-- start Supplied records --

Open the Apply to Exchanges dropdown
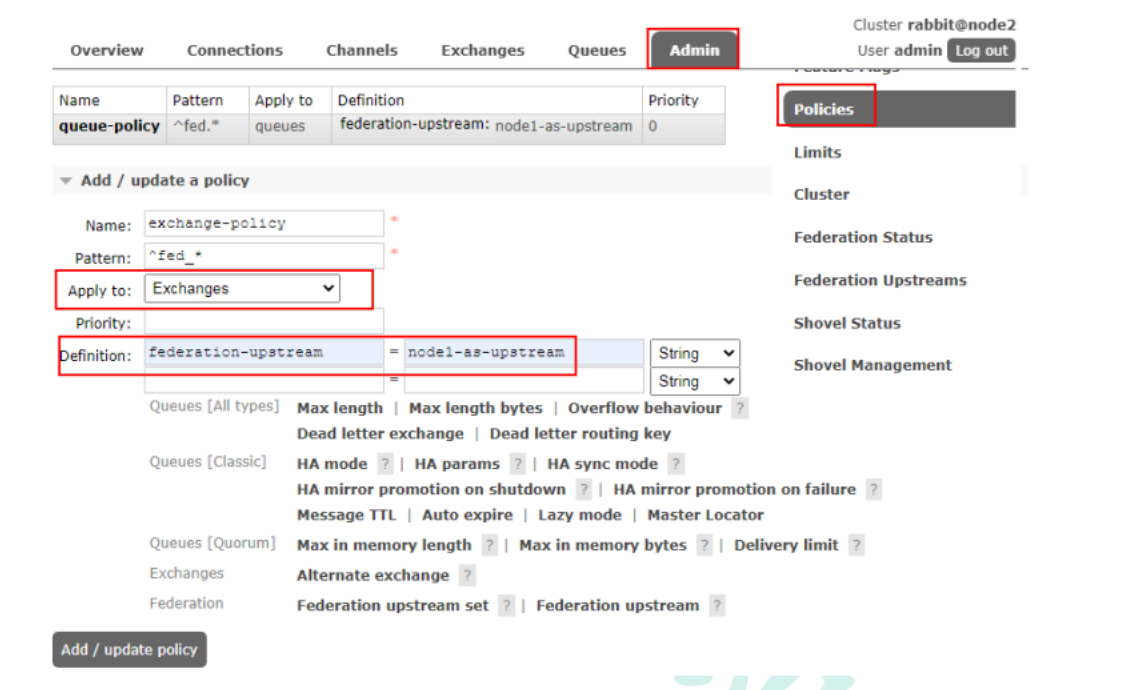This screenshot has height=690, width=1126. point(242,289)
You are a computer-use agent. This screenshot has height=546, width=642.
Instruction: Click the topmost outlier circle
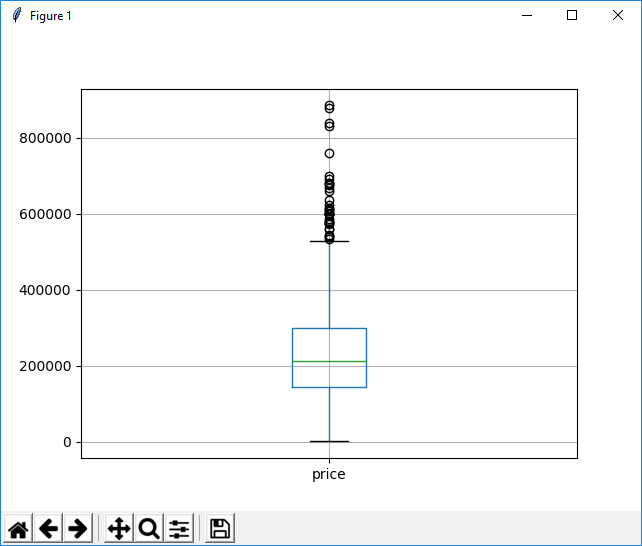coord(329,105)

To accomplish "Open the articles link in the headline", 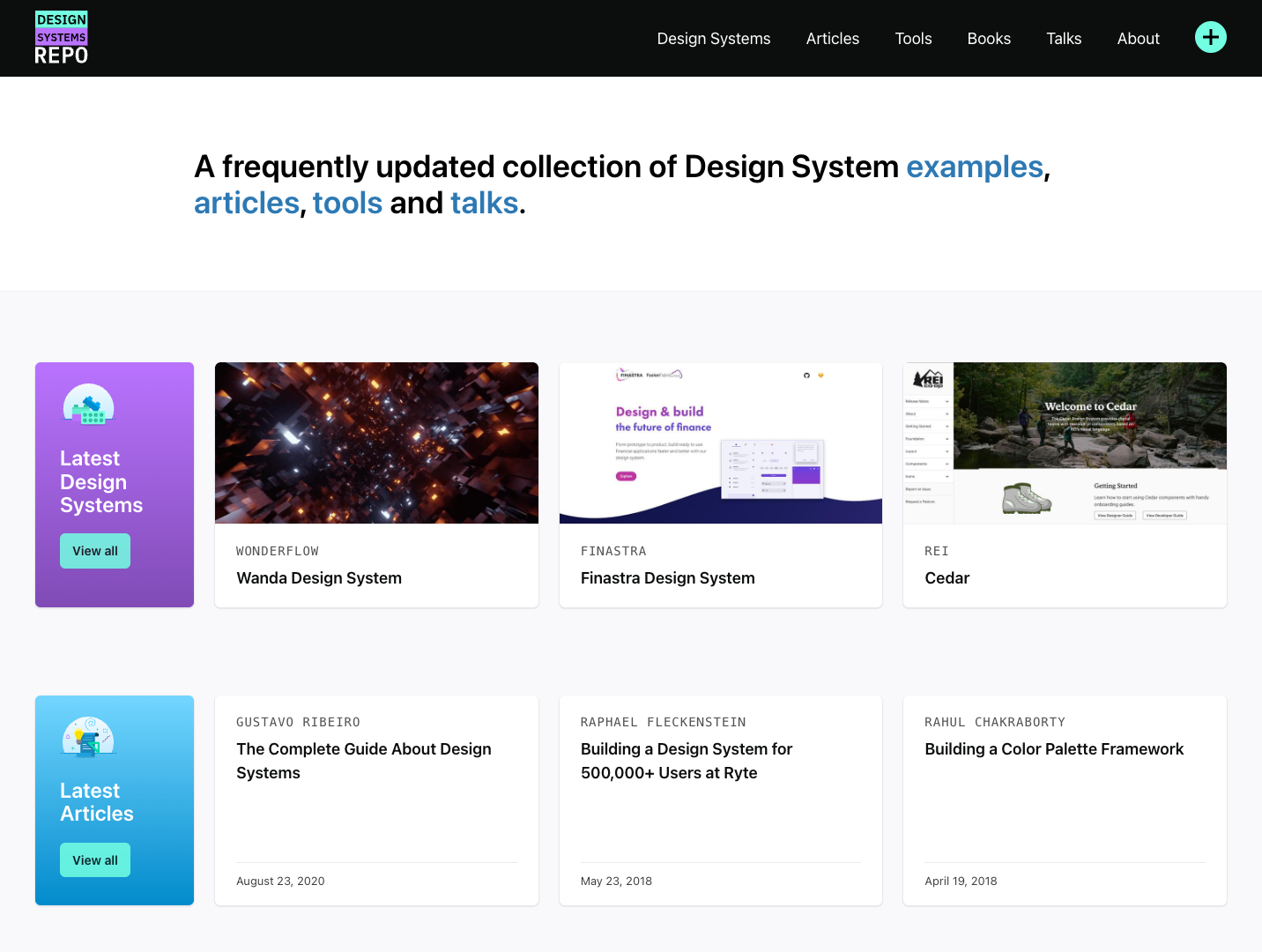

-- end Supplied records --

What to produce -
Lay out the lines of the items above as a numbered list, omitting blank lines and leaving the pictures out.

Exercise output -
1. Open the Apply to Exchanges dropdown
2. This screenshot has height=690, width=1126. point(242,289)
3. You are a computer-use agent. This screenshot has height=546, width=642.
4. Instruction: Click the topmost outlier circle
5. coord(329,105)
6. To accomplish "Open the articles link in the headline", 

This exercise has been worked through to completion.